When Lord Krishna blew His conch to herald the beginning of the great war, there was, despite the impending bloodbath, at least one consolation. Both the Pandavas and Kauravas knew who they were fighting and who their allies were. But democratic wars defy such norms. Neither are the battlelines clear, nor are the enemies visible. The former gets blurred owing to frequent trampling upon by habitual floor crossers while the latter could be lurking just right under your noses.
The United Front, for which we sang the obituary yesterday, must be now ruing its fate en route to oblivion. To die at the hands of the enemy within is indeed a very painful ignominy, but then the UF’s very existence was a sin and so its demise would evoke few mourners outside of its fragile walls. Even in mythology we have two separate gods handling the portfolios of creation and destruction. But for the very transient UF, both were rolled into one in the form of Chandrababu Naidu. It is indeed true poetic justice that the hand that moulded the clay should now strike it down to plain mud. But by performing the act of the executioner, Naidu was only helping the UF keep its tryst with destiny.
The intrigues and suspense that preceded the Speaker’s election are a sure pointer to the shape of things to come. Perhaps for the first time in Parliamentary history there is likely to be a contest for the post of the Speaker with the warring groups committed to contest beyond retraction. It is certainly a pity that P.A.Sangma had been forced into a battle, much against his intent owing to a coup of sorts pulled off by the BJP at the very last minute. It would be a sad day for the country if he is ‘defeated’ by the little known, even to Advani or Vajpayee, we hear, some-Yogi. The Prime Minister’s call for a consensus approach has faded away even before it was heard. The field is now wide open for a battle royal on any and every issue and the countdown indeed has begun, truly and well, for a prolonged period of mudslinging and a no-holds- barred slanging war inside the precincts of Parliament.
The Congress and its leadership are clearly paying for their greed. They never had any rightful claim to the Speakership, despite Sangma’s impeccable record in that capacity. By convention, it has been the ruling party’s prerogative to have a Speaker of its choice elected unopposed. The BJP respected this tradition in 1991 as well as 1996 and was quite justified in expecting its candidate to make it to the top slot. But then reciprocity is not a Congress virtue, even if it means throwing norms to winds and so the Congress, in an attempt to take advantage of the fluid situation, tried to foist its nominee. It was their belief that the individual goodwill of Sangma is enough to carry the day in their favour. They have now ended up at the receiving end of a shabby scuffle, and in the process have also tarnished the record of one of the very few Congressmen with a good reputation.

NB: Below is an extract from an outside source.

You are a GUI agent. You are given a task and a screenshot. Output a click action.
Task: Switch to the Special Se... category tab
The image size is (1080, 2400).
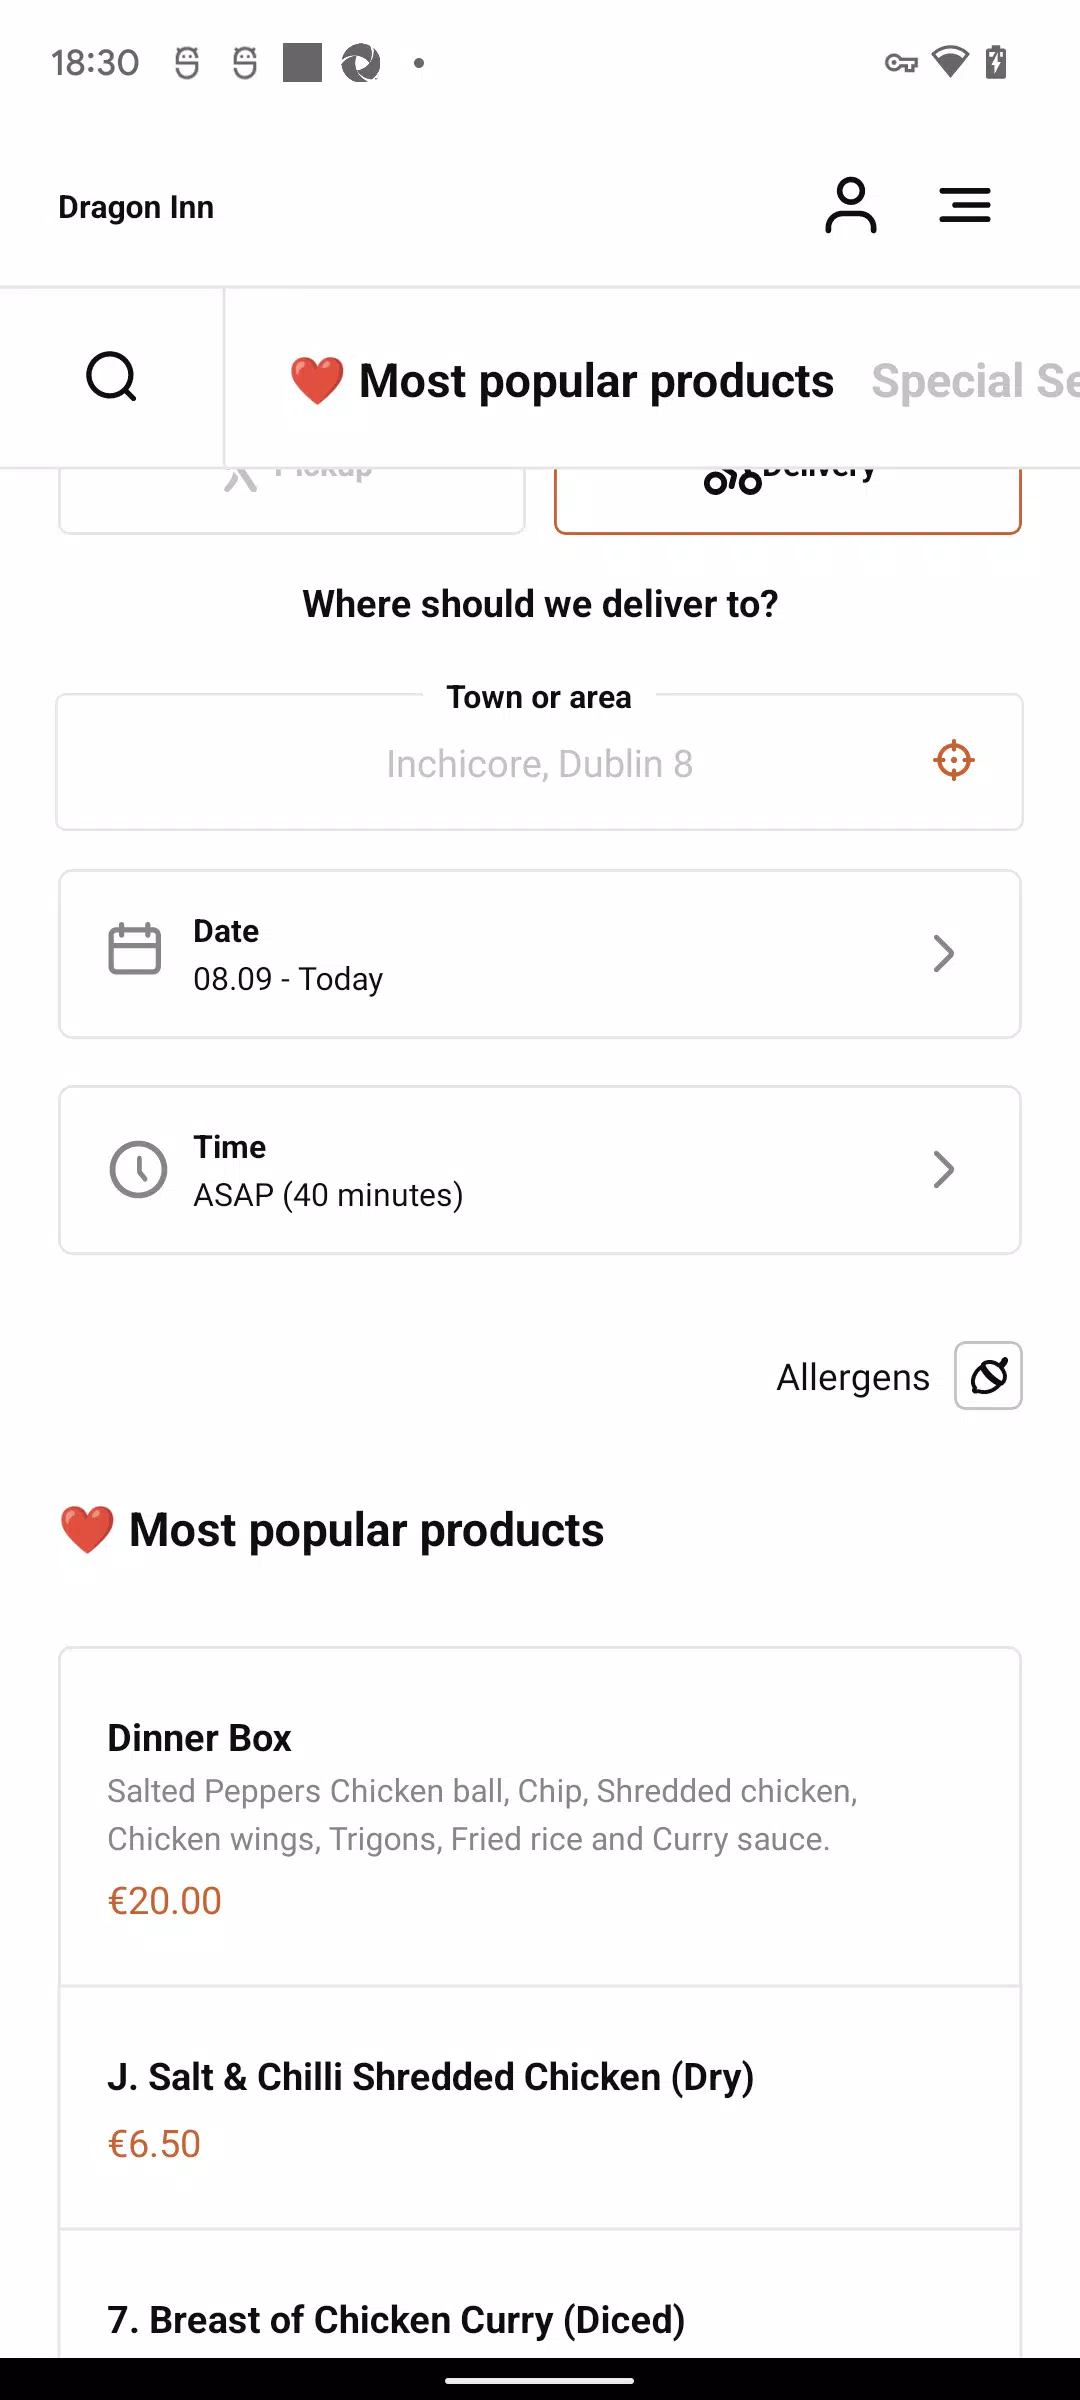975,381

For the BJP, ever since UP, its prime war cry has been, end justifies the means, no matter whatever the compromises. The party was evidently impatient, just hanging around in the peripheries, without exactly making it to the Centre. The present elections were a case of now or never, and it had, through its actions, made it amply clear that it would stop at nothing to better its earlier record of thirteen days. One cannot wholly blame it, though. The enemies have been employing all the tricks in the democratic trade just to keep it out and the BJP is certainly not inclined to begin its reign by putting the left foot first. Conceding the Speakership would be tantamount to buckling at the very sight of the enemy without going to battle and there was no way the BJP is going to make such an inauspicious and ignominious beginning. And they know by experience that, in a democracy, defeat is the first step for several more defeats. Also they are well aware of the importance of the role of the Speaker in a hung Parliament, especially in the wake of the UP imbroglio, which coincidentally was settled in their favour yesterday.

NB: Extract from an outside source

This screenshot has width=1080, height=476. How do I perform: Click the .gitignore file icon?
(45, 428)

The nation, given the insecure mandate it has wrought upon itself, is certain to be a compulsive witness to more of such bad blood and political acrimony in the days to come. The rules of democracy have already been amended unofficially to include chicanery, treachery, backstabbing et al. Quite a quantity of linen is likely to be washed in public with the dirt and muck threatening to blacken the already stinking polity. After all, no battlefield can host a war without itself getting bloodied in the process. All the same we do mourn the fall of yet another of the few last posts of democracy in the inglorious war between Kauravas and Kauravas and Kauravas. Who cares who wins?